Telegraph Hill is an area just south of New Cross in the London Borough of Lewisham in southeast London, England. The hill rises to around 30 metres and was formerly known as Plowed Garlic Hill, a relic of the days when the area was covered by market gardens owned by the Worshipful Company of Haberdashers, one of the ancient livery companies of London.
Telegraph Hill gets its current name from a semaphore telegraph station constructed on the summit of the hill circa 1795. The signalling station was one of the points from which news of Wellington’s victory at Waterloo was flashed to London. It was removed in 1823. The poet Robert Browning at one time lived at the foot of Telegraph Hill.
In the late 19th century the Haberdashers decided to develop the hill for housing. The company had already built terraced housing on its land nearer New Cross Road when it commissioned a study of the development potential of Telegraph Hill in 1859. The surveyor recommended ‘the erection of dwelling houses of a high standard’ on wide tree-lined streets, and so the Telegraph Hill we know today came to pass.
St Catherine’s, Hatcham
Situated on the crest of a hill overlooking Telegraph Hill Park and with wonderful views down towards the river, St Catherine’s was built in 1893-94 to designs by Henry Stock (surveyor to the Haberdashers’ Company).
St Catherine’s is a large church, substantially built, in brick with Ragstone facing and Bathstone weathering stones and window surrounds.
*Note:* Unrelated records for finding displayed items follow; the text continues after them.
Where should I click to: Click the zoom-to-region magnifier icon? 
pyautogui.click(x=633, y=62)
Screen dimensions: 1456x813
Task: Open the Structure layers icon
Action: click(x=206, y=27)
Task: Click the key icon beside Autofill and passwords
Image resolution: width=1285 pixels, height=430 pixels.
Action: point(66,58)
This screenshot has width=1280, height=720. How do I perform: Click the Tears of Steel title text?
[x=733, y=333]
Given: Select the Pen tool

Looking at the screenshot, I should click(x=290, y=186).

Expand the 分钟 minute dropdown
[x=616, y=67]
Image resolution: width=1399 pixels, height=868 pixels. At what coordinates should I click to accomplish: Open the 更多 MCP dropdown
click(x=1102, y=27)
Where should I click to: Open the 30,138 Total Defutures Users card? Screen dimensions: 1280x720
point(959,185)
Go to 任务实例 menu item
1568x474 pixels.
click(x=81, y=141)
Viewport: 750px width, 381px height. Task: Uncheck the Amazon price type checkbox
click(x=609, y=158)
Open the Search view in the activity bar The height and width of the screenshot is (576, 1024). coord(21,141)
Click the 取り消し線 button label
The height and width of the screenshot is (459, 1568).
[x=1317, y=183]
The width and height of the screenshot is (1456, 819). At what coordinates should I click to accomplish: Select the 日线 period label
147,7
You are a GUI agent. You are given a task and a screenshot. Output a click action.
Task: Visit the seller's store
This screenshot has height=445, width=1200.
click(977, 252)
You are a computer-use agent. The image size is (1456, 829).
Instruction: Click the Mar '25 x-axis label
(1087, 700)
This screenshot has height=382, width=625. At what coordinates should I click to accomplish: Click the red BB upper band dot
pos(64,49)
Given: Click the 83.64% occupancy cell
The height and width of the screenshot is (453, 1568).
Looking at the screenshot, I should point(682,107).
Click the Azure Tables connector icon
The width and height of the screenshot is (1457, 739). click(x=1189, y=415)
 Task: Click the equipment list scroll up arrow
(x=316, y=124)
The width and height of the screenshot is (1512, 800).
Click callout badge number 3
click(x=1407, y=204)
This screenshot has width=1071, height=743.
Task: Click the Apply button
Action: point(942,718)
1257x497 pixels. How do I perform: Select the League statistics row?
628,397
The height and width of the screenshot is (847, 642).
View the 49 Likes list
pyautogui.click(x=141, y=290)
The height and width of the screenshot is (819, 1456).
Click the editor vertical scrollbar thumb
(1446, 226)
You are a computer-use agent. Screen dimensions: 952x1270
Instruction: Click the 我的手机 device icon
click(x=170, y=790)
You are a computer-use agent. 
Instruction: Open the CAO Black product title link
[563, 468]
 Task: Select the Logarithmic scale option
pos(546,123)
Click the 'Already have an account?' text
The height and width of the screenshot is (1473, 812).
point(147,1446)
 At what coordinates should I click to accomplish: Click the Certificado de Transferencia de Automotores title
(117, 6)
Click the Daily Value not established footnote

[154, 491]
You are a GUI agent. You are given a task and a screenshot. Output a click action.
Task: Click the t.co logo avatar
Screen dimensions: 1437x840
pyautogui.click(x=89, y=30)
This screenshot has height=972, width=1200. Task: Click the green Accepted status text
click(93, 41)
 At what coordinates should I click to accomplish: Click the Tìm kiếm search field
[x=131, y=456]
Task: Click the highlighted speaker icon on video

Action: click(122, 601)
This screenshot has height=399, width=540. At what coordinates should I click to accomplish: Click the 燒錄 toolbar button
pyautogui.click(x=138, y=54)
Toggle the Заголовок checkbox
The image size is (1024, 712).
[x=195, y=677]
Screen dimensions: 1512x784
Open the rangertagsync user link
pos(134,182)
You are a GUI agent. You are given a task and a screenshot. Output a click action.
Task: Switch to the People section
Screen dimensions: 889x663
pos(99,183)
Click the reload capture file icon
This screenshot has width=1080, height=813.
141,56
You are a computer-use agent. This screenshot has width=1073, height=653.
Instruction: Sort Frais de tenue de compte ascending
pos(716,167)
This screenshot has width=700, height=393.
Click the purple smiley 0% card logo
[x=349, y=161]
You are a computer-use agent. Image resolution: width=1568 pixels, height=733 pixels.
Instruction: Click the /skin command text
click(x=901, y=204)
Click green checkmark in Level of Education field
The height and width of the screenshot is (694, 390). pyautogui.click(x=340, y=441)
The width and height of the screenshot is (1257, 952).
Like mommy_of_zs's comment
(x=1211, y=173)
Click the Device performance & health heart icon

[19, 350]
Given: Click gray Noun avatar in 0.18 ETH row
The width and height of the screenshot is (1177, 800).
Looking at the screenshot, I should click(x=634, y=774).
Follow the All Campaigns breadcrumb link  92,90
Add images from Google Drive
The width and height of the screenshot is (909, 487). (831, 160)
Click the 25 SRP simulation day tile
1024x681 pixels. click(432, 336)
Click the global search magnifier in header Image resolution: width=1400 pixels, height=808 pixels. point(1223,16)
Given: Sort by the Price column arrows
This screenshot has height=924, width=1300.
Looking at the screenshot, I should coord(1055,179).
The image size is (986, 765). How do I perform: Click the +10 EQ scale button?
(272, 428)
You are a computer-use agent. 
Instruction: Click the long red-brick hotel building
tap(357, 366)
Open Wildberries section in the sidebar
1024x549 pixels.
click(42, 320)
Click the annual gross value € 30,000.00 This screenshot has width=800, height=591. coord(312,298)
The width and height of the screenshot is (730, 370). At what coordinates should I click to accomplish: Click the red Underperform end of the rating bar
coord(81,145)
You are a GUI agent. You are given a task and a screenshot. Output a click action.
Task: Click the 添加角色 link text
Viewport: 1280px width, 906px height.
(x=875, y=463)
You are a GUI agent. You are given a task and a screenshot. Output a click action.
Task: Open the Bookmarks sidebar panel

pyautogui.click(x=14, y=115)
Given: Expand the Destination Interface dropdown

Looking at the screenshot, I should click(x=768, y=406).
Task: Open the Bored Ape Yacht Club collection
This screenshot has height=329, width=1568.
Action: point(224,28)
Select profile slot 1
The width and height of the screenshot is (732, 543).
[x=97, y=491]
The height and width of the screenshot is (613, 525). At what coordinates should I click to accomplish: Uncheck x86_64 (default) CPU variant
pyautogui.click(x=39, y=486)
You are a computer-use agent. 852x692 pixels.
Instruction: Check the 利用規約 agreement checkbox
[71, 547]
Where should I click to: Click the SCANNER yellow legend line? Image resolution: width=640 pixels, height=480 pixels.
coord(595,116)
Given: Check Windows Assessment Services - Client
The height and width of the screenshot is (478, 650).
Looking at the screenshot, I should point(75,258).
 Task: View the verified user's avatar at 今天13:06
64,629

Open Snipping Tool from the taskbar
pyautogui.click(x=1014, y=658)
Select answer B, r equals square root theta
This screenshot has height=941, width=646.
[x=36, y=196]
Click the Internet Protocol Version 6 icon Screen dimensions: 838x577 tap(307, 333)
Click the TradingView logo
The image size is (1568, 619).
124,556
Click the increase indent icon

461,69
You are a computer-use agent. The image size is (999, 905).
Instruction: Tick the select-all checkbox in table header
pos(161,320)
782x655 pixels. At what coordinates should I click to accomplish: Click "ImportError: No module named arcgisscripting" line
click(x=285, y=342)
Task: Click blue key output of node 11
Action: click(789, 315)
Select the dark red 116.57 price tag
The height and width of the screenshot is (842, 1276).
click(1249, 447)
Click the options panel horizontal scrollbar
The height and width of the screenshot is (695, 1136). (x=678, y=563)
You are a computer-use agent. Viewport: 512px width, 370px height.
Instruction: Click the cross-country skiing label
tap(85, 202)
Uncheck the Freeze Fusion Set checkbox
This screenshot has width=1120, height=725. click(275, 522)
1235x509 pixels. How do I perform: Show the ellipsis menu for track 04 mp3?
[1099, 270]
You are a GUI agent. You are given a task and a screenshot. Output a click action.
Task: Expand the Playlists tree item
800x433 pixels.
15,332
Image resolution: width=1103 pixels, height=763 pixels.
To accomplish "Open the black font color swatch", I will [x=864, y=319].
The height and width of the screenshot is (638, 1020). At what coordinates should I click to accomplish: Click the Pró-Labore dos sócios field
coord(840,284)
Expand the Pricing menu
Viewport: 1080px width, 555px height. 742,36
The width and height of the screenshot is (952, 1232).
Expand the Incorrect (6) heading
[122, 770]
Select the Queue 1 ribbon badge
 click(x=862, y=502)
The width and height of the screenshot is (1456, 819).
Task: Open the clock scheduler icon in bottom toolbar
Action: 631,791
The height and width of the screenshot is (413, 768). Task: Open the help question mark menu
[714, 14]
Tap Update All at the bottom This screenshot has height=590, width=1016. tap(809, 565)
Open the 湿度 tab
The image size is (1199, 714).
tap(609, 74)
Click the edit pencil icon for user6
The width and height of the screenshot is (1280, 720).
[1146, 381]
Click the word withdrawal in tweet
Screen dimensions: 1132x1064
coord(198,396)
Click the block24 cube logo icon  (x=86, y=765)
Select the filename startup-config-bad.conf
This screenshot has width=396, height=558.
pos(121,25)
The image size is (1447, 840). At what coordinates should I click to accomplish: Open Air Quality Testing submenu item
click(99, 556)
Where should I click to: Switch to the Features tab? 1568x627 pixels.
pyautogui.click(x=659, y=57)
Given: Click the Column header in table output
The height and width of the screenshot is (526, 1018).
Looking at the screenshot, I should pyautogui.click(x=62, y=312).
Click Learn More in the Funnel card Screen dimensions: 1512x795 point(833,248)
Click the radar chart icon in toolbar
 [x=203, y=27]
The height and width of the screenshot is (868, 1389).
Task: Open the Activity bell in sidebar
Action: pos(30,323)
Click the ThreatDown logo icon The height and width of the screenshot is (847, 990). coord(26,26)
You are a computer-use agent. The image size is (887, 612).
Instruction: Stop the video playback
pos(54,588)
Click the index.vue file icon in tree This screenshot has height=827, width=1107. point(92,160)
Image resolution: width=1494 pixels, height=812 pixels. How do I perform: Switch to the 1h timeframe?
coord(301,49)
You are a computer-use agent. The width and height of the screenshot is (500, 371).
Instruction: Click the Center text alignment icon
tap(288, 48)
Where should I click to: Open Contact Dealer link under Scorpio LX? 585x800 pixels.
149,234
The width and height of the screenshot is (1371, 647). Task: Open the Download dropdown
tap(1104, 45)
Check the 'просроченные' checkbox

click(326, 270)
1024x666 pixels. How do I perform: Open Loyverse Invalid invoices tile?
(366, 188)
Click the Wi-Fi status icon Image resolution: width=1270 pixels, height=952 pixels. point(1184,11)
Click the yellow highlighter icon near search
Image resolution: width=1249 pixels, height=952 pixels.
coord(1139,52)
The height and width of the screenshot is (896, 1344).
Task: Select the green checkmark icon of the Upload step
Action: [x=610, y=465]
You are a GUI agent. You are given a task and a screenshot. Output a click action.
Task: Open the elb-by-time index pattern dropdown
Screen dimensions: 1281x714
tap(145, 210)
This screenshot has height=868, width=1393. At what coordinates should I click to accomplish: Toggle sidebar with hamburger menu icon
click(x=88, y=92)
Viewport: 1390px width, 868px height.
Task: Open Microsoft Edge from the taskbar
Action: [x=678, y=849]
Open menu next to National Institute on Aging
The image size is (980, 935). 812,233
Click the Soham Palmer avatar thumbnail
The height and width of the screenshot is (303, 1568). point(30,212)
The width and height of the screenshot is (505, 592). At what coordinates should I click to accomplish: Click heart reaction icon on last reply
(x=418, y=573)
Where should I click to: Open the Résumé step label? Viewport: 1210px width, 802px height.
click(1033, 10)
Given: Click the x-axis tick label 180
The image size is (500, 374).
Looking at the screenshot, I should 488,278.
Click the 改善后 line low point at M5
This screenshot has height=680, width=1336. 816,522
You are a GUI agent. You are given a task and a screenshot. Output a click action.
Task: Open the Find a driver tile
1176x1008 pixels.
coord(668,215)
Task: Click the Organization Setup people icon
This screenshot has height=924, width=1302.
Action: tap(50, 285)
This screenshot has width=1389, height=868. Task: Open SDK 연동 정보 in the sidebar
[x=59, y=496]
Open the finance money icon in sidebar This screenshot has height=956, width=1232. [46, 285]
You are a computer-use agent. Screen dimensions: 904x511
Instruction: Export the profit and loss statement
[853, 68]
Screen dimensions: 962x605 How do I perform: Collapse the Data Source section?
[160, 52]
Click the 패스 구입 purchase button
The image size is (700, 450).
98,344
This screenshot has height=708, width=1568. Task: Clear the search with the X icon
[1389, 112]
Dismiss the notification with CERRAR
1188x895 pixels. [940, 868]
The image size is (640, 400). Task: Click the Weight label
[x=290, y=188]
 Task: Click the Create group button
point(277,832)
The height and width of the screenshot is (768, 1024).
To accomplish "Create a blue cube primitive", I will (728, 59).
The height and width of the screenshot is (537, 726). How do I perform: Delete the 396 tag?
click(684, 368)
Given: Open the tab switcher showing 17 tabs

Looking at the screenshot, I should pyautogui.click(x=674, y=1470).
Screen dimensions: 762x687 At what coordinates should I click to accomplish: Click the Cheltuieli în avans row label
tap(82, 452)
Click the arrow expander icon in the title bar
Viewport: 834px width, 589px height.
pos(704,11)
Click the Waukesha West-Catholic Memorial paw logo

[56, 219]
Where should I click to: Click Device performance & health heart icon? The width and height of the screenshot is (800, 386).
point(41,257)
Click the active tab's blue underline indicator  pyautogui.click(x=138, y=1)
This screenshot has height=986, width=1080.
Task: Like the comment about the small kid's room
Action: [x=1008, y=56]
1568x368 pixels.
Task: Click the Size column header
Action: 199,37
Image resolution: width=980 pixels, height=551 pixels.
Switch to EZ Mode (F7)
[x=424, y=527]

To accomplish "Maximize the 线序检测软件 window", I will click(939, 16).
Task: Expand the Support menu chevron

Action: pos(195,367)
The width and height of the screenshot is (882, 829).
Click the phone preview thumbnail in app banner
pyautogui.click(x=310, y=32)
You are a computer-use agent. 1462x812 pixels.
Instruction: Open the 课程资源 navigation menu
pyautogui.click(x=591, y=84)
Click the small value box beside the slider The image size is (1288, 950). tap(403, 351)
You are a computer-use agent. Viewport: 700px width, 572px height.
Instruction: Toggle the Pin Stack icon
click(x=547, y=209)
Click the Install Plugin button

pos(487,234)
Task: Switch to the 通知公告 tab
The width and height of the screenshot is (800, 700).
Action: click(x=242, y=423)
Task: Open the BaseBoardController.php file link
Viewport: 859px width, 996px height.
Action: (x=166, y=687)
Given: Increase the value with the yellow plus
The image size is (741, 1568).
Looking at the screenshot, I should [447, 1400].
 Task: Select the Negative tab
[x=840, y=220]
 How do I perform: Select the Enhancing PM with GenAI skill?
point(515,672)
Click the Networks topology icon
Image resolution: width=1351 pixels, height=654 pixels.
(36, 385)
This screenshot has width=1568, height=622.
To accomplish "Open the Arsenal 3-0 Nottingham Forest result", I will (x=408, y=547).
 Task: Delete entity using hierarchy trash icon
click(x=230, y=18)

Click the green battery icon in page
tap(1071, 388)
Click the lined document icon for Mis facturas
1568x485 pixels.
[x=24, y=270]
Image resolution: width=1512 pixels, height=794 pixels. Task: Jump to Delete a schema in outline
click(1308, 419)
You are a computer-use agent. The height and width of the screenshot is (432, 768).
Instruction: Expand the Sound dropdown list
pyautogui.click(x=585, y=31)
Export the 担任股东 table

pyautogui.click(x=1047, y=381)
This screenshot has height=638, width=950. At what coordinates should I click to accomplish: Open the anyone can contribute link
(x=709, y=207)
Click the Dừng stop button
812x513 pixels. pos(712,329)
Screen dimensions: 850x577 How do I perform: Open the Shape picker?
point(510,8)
The nave is spanned by timber trusses and the roof slopes are finished with Westmoreland slate or Welsh slate. The church has some early English tracery and comprises nave, aisles, chancel, chapel, choir vestry, priests’ vestry, organ chamber and small undercroft. It is in the centre of a largely residential area of fine houses with various schools and colleges.
St Catherine’s was badly damaged in 1913 by fire which was blamed (probably wrongly) on suffragettes and damaged again by an incendiary bomb in 1940 when the congregation moved across the road into Aske’s Boys’ School whilst partial re-roofing took place.
In 1972 the western end of the church was incorporated into the Telegraph Hill Centre. The Centre was designed by Gordon Cook to provide a meeting place and resource centre for the local community, it is still very much used today. The former St Catherine’s Library (now used by Aske’s) and housing on St Catherine’s Drive also form part of the complex.
St Catherine’s today has a diverse congregation, reflecting the diversity of the local community. The Church and Community Centre offer a network of people and activities to sustain the community and welcome new people to it.